Lopez Foods purchased the former Iowa Food Group plant for $9.3 million in July. The Oklahoma-based company paid $5.8 million for the real estate and another $3.5 million for equipment and personal inventory. 

IEDA also approved tax benefits through the High Quality Jobs (HQJ) program. Lopez had requested nearly $1.86 million in state incentives, including a $1 million investment tax credit and $855,000 in a "sales, service, use" tax refund. 

The plan is to remodel and install new manufacturing equipment, computer hardware and furniture and fixtures at the 285,000-square-foot plant, according to documents filed with the state. Upon completion, the plant will produce Canadian-style bacon logs, as well as fresh and frozen patties and other new product lines for an undisclosed international restaurant chain.

The first phase of the project, which includes equipment for cured, smoked deli meats, is expected to be completed in June. The last phase is set to be finished in September. 

According to Lopez officials, the plant will begin operations in April 2020 producing Canadian bacon for McDonald’s Corp. An estimated 50 employees will man beginning operations, according to Lopez Foods V.P. Kevin Nanke. 

Contractors have been working on renovations at the plant since October, including installing stainless steel interiors and asbestos mitigation. Lopez reported that portion of the upgrades totaled $25 million, with an estimated $50 million pegged for needed equipment going forward.

According to the IEDA, the Lopez Foods project at full operations will generate more than $29.5 million in new capital investment and will create 386 jobs, 171 of which are set at a qualifying hourly wage of $17.40. Six jobs will be retained at the same hourly wage. 

Tyson Foods, which inherited the Cherokee plant when it acquired IBP Inc. in 2001, closed the plant in 2014, taking with it some 450 jobs. At the time Tyson cited the facility's age and the "prohibitive cost of renovation," plus changing consumer demands, as justifications for closing it. 

Iowa Food Group, led by a group of Texans, purchased the plant for $2.35 million in September 2018. The company planned to initially hire 100 workers to process beef, chicken, pork and lamb slaughtered elsewhere for retail or food service, but the startup company soon ran into financial trouble. Only six weeks after production at the plant was restarted, IFG announced it had temporarily suspended production to raise more capital.

The temporary suspension became permanent; Iowa Food Group never resumed operations, and its approximate 40-45 workers lost their jobs. 

Speculation revolves around whether IFG purchased the plant to flip it for profit by testing and proving it could function as a meat processing facility, or if financing woes shut down the plant as listed owners Mack Zimmerman and Jeremy Robinson claimed.

Lopez, meanwhile, traces its history back to Wilson Foods, the company that built the Cherokee plant in 1965 to slaughter cattle and hogs. The company "originated as a spinoff of Wilson Foods, a major force in the meat packing industry until the 1980s," according to Lopez' website.

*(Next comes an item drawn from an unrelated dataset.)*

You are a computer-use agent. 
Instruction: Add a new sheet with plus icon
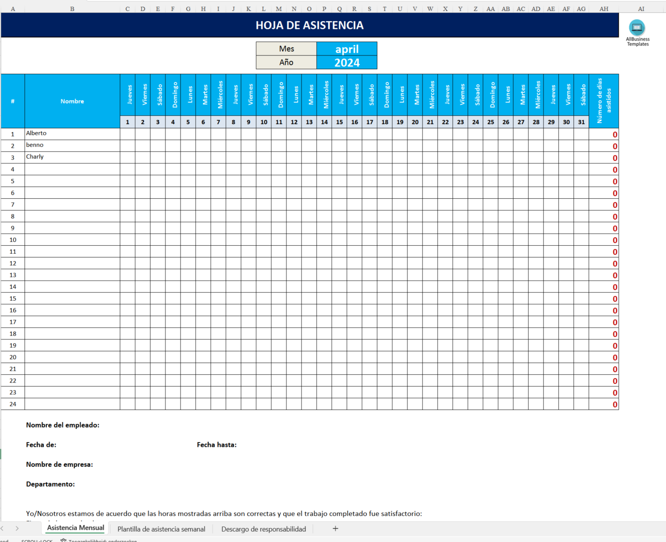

Named for John C. Lopez, who purchased a controlling stake in the firm in 1992, Lopez was originally called Anderson Meats; it produced beef patties for McDonald's as early as 1968. 

Lopez Foods operates two other plants, a 200,000-square-foot facility in Oklahoma City and the Dorada Foods Plant in Ponca City, Oklahoma. Dorada is a joint venture between Lopez and Tyson Foods, supplying products to McDonald's.

Lopez also has purchased a plant in South Carolina similar to its Cherokee plant acquisition.

Tyson Foods, which inherited the Cherokee plant when it acquired IBP inc. in 2001, cited the age of the facility and the "prohibitive cost of renovation," as well as changing consumer product demand.

For more than four years, Cherokee's efforts to recruit a new tenant for the plant were stymied by Tyson retaining a lease on the property that was originally set to run through 2020. Under pressure from state and local leaders, the Springdale, Arkansas-based company eventually agreed to pay $400,000 to the owner to end its interest in the building.